Holiday Craze
With Halloween behind us and the holidays looming, cash registers are lying in wait with eager anticipation to officially ring in the holiday shopping season. But this year, the traditional Black Friday—the Friday after Thankgsgiving—will come a week earlier for some.
On November 17, Sony will release their latest gaming console, the PlayStation 3. This time last year it was the Xbox 360 that had gamers’ hearts aflutter. I remember passing lines of gamers as I walked into Best Buy last winter, gamers who camped overnight in sleeping bags outside of the store to be the first on the block to have the year’s coolest toy. This year Sony is a shoe-in for the most-sought-after gadget, and next Thursday you can expect to see the same kind of insanity, I would imagine.
If you’re a gamer, I suppose the PS3 is worth getting all worked up about. There are two versions, according to the Sony website. Both configurations use Blu-Ray Discs, Bluetooth wireless controllers, four USB ports, and a microprocessor called the Cell Broadband Engine, developed exclusively for the PS3, which utilizes eight cores to distribute the processor workload. (Traditional consoles have used “single-core” processors, which are slower and less efficient.) However, one version will cost $599 and one will run $499. The costlier model comes with Memory Stick/SD/CompactFlash slots (similar to the ones found on the front of many computers) and a 60-gigabyte hard drive. The cheaper version comes without the slots and a 20 GB hard drive. Both models will impress gamers enough to have them digging out those sleeping bags.
The “Sleeping Bag Effect” is a reasonably new phenomenon. Remember the Tickle-Me Elmo craze that swept the country during the holiday shopping season of 1996? Of course you do. It all started with Rosie O’Donnell showing one off, which ignited a brushfire of demand—demand that (legitimately) far exceeded the supply. Insanity ensued, and soon the $12 toy was selling for thousands of dollars on the “black market.” The Cabbage Patch craze of 1986 was similar, but pales in comparison to the Elmo fiasco.
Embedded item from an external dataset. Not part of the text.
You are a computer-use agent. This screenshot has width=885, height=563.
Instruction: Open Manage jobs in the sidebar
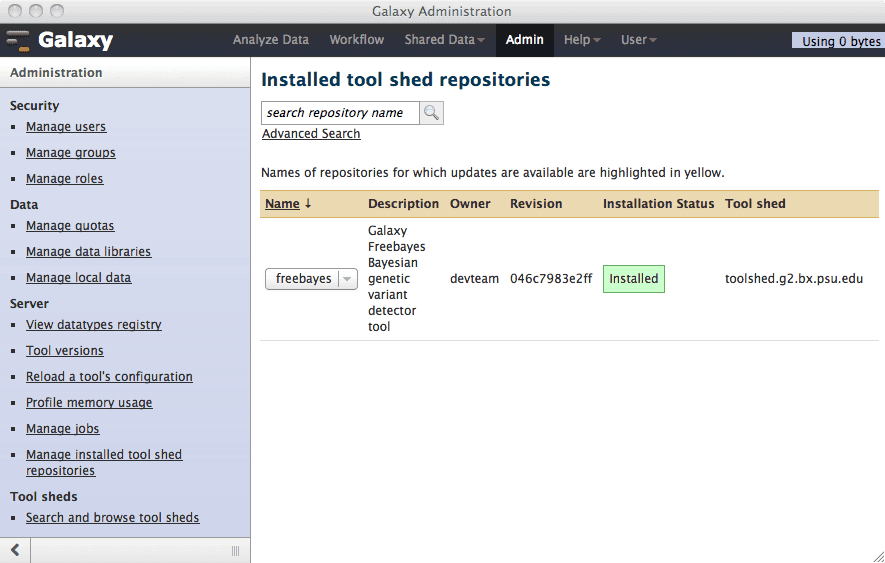click(x=62, y=429)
Now, as Christmas 2006 looms, manufacturers have developed a do-it-yourself equation for the “Sleeping Bag Effect.” By undersupplying the market during the prime-shopping season, they can generate a higher demand for their product. As demand rises, the high prices seem less significant, which helps pay for the development of the technology. The demand-side insanity helps drive press and publicity for the product, and soon everyone knows about the year’s hottest gadget.
In the months following Christmas, prices will likely drop as more PS3’s hit the market. But even that knowledge will do little to curb the “Sleeping Bag Effect.” No self-respecting gamer will want to wait until April or May to get their hands around their own PS3 controllers. Ahem, Bluetooth wireless PS3 controllers.